* **Work to be completed**
Without including any pictures, write out the data below exactly.

-------- Recorded information --------

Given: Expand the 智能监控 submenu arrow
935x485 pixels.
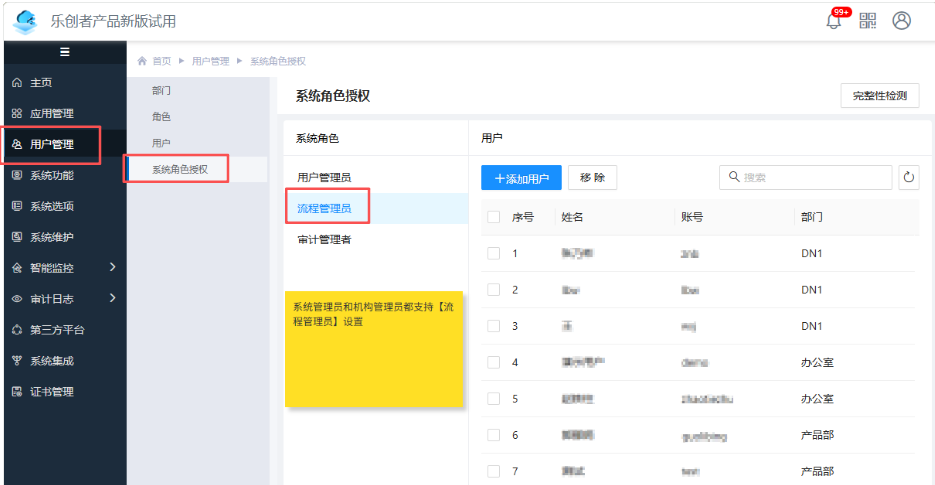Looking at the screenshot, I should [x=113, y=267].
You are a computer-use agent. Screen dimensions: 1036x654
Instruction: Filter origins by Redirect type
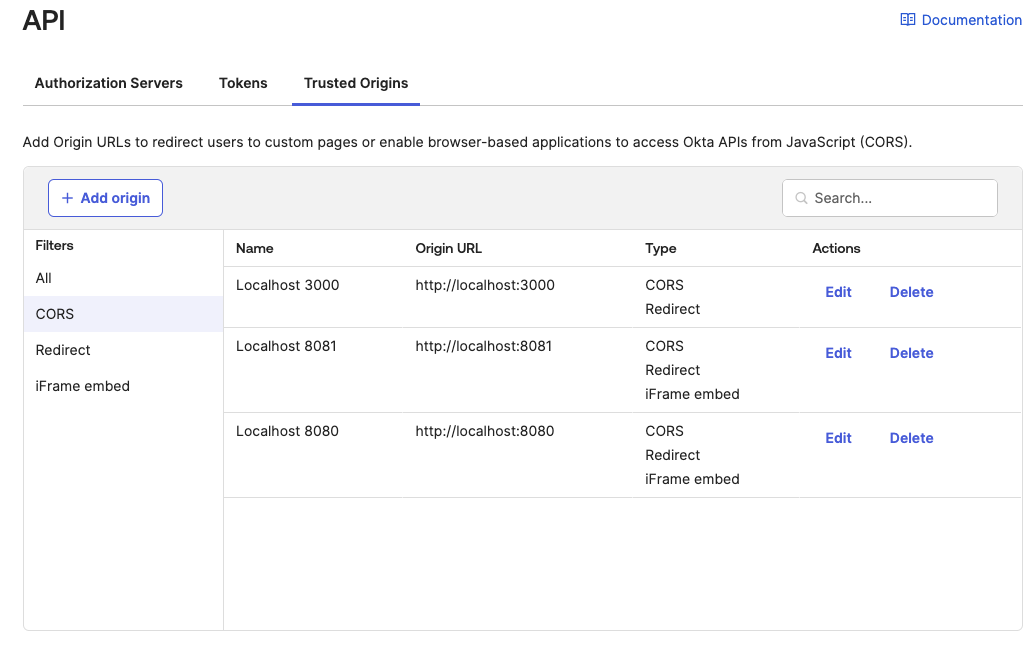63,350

--------

* **Result**
Given: Expand the 智能监控 submenu arrow
935x485 pixels.
Looking at the screenshot, I should [x=113, y=267].
You are a computer-use agent. Screen dimensions: 1036x654
Instruction: Filter origins by Redirect type
63,350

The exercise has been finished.